Can you see the difference between a normal conversation, and the one I just mentioned? I’ll give you a hint.

The average conversation, as I stated earlier, is a back-and-forth, a give-and-take between two or more people. It is a sharing of ideas and thoughts, even if those thoughts contradict each other. It can be intense, especially when two opposing ideas are brought up. But so long as both sides maintain a respectful and open to other ideas, then a lively and entertaining debate can be had. But generally, a basic conversation is more about people sharing. It’s about communicating with others. It’s about re-establishing bonds with friends and family, or reaching out to others less familiar.

But my example isn’t about conversation. It’s about someone desperately needing to prove something. Or someone needing to draw attention to themselves because otherwise, they might just fade into the background. It’s also about someone who as very poor empathic, or sympathetic tendencies. Everything is about them. They have to win every situation, even if there isn’t anything to win. A conversation isn’t about winning. It’s about communicating.

What about debates? Most would say they are about winning. I would disagree. A debate is about expressing a contradictory point of view and relating its merits to someone who has an opposing view. If both sides are stead-fast in their beliefs, then neither one will change their points-of-view. But, if they are open-minded, they may come to understand the opposing view a bit better. To me, debating isn’t about winning, it’s about the expression of thoughts and ideas.

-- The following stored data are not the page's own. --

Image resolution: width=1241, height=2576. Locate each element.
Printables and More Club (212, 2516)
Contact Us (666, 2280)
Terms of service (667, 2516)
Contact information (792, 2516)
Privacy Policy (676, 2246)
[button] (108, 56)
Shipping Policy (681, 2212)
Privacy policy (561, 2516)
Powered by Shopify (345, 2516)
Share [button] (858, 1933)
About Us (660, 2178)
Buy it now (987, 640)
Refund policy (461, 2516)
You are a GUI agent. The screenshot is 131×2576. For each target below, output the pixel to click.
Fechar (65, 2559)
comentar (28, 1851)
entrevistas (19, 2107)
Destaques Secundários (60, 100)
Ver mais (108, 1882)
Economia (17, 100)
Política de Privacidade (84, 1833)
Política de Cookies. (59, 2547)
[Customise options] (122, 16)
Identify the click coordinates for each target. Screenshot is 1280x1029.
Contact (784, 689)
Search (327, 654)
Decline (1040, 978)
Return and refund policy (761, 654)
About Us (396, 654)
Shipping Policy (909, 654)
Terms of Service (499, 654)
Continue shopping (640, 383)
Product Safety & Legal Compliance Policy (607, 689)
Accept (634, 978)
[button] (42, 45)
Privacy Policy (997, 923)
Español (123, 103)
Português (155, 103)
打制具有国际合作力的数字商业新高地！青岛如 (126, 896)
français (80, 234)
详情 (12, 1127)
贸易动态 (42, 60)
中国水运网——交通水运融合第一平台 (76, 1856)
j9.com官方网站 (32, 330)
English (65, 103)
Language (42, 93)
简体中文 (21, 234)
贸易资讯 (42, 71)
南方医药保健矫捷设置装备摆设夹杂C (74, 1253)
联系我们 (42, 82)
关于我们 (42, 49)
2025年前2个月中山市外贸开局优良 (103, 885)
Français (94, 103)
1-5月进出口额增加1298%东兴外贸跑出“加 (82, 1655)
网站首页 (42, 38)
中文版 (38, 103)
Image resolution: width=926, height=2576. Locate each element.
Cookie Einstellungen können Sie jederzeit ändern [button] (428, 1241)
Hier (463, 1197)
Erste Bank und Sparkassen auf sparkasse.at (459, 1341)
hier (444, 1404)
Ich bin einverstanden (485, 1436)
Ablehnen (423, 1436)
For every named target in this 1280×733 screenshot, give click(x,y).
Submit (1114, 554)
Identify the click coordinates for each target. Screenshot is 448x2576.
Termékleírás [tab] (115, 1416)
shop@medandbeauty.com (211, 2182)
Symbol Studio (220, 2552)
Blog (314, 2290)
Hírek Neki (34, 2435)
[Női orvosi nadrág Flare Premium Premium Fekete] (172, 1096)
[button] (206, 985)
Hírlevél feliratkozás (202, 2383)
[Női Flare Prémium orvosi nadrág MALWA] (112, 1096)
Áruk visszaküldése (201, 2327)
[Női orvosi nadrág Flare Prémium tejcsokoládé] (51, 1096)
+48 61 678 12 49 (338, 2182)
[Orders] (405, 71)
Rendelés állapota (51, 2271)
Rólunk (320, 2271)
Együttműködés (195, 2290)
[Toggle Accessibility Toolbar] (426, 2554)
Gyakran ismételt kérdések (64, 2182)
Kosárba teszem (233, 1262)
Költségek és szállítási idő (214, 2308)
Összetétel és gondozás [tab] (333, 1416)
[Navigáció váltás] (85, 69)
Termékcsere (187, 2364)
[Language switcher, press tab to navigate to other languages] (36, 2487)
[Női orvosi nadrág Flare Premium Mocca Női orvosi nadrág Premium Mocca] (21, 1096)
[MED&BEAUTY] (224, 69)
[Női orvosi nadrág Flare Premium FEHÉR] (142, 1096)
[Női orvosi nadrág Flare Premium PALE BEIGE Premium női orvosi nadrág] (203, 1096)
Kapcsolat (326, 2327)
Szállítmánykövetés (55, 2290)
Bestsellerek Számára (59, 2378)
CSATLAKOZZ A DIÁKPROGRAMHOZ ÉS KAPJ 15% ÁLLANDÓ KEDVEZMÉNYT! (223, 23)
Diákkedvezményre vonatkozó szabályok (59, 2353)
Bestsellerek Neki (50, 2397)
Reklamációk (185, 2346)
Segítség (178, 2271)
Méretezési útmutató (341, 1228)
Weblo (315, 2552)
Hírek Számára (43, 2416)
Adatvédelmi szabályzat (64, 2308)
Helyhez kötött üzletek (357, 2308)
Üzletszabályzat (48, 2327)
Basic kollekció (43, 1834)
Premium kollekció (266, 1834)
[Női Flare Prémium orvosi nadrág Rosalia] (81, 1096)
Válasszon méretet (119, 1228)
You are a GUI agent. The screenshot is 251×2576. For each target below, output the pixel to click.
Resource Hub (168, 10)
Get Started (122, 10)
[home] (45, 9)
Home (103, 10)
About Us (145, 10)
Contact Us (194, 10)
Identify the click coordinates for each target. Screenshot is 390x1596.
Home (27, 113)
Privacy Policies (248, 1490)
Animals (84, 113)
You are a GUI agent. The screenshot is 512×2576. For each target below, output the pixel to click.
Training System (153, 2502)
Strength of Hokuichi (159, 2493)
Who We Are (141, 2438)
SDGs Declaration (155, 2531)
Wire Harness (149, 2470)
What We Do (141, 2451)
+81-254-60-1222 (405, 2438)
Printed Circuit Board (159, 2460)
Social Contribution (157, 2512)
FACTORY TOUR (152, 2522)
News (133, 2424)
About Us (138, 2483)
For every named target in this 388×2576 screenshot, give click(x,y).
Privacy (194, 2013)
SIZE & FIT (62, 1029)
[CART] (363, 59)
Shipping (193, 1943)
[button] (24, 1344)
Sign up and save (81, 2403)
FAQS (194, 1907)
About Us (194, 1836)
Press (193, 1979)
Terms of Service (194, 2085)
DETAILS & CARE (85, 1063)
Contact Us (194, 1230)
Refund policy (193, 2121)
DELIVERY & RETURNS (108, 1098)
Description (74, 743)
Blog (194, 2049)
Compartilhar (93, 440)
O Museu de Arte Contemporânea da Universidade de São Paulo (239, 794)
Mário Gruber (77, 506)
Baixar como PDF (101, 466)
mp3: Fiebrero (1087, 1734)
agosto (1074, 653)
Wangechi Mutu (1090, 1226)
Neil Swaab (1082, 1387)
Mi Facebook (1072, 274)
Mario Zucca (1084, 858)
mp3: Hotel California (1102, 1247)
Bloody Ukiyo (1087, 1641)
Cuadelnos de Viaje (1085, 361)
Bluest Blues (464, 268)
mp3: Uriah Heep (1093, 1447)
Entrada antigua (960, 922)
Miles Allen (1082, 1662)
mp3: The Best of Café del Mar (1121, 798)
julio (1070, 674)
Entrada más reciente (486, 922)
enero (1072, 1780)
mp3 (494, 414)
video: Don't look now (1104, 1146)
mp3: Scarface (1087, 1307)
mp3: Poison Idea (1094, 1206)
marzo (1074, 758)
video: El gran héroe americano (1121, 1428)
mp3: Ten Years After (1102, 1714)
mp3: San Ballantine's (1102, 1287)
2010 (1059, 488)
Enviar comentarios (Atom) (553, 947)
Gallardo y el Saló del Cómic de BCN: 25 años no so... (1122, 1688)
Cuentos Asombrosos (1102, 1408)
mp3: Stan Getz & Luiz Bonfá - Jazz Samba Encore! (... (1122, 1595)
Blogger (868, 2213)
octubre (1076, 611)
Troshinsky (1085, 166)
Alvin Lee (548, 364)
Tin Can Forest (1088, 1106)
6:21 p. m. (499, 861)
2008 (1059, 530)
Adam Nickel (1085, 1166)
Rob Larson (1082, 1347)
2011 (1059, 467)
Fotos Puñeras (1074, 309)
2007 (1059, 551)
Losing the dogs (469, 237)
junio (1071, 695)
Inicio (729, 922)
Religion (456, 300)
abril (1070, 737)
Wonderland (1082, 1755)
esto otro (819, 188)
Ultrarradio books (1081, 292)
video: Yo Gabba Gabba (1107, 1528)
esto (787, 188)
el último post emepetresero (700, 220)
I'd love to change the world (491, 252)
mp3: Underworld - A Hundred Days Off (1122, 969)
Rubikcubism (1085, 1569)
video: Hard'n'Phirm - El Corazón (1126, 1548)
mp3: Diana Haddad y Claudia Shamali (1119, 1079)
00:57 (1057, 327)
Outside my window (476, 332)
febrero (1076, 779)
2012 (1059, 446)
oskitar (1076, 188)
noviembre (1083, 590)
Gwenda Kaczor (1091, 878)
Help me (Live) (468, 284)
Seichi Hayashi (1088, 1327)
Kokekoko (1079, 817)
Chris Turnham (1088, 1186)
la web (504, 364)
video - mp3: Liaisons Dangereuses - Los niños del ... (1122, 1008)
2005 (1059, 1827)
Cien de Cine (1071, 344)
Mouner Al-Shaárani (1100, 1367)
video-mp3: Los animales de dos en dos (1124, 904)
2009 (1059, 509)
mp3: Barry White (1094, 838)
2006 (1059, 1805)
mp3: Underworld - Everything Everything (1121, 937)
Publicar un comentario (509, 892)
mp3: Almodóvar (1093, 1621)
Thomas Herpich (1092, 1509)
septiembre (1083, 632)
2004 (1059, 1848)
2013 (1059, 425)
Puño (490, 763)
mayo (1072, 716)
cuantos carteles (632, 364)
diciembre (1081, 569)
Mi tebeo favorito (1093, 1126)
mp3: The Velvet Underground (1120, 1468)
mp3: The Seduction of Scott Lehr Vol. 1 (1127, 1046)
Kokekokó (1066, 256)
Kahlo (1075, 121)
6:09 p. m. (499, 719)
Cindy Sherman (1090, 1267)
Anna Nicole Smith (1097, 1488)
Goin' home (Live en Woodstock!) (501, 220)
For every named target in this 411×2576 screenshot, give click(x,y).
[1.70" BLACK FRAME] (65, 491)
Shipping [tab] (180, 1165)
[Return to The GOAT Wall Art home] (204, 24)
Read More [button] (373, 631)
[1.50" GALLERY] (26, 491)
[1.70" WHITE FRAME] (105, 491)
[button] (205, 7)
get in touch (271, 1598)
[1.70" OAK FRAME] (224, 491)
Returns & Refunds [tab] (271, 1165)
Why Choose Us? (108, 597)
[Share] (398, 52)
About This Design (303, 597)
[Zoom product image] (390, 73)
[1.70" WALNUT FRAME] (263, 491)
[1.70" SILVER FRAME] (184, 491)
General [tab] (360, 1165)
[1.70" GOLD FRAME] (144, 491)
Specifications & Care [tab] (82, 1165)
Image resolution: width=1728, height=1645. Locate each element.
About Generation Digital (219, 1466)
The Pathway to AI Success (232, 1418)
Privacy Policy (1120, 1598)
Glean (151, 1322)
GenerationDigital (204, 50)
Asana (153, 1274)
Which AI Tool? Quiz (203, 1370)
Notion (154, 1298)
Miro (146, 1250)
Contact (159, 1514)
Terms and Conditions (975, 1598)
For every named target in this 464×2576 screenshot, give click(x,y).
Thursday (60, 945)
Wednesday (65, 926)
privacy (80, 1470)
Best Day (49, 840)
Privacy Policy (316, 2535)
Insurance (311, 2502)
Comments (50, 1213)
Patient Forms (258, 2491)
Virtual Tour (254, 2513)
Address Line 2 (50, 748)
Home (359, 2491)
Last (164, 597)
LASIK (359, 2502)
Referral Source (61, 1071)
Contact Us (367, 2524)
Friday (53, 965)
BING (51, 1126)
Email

The example I used above isn’t a debate. It’s someone not really listening to the other person and just interjecting whatever they are thinking. They say it because maybe they can’t relate to anything you’re saying, so they say the only thing they can. It’s a self-absorbed person trying desperately to express themselves and doing it the only way they know how.

Despite what I’ve said, does that make them a bad person? Definitely not. The recent examples I have come across are younger, and a little socially awkward. I have been there. I was very socially awkward. In some ways, I still am. But when I was younger, I didn’t say anything. I’d just sit there quietly, hoping no one talks to me. I’m still a pretty quiet person, in-person, but today, when I’m quiet, I’m also listening, observing, and learning. I have also found my voice, much to many people’s regret, I’m sure.

But unlike the un-conversationalists in my example, I have learned to listen to others, to think of a proper response, and to express myself in a more constructive way than just blurting out something, regardless of the direction of the conversation.

I’d like to say as these people get older, they will improve their ways. But I met a few people who still do this. I also know of people who have improved their conversational skills, but still have a superiority complex, where everything they think and say is right, and everyone else is wrong.

In the end, the rest of us just have to do the best we can when around these people. Hopefully, we can find someone who knows the give-and-take of a good conversation. Then we can talk to them about the others, and how alone they must be.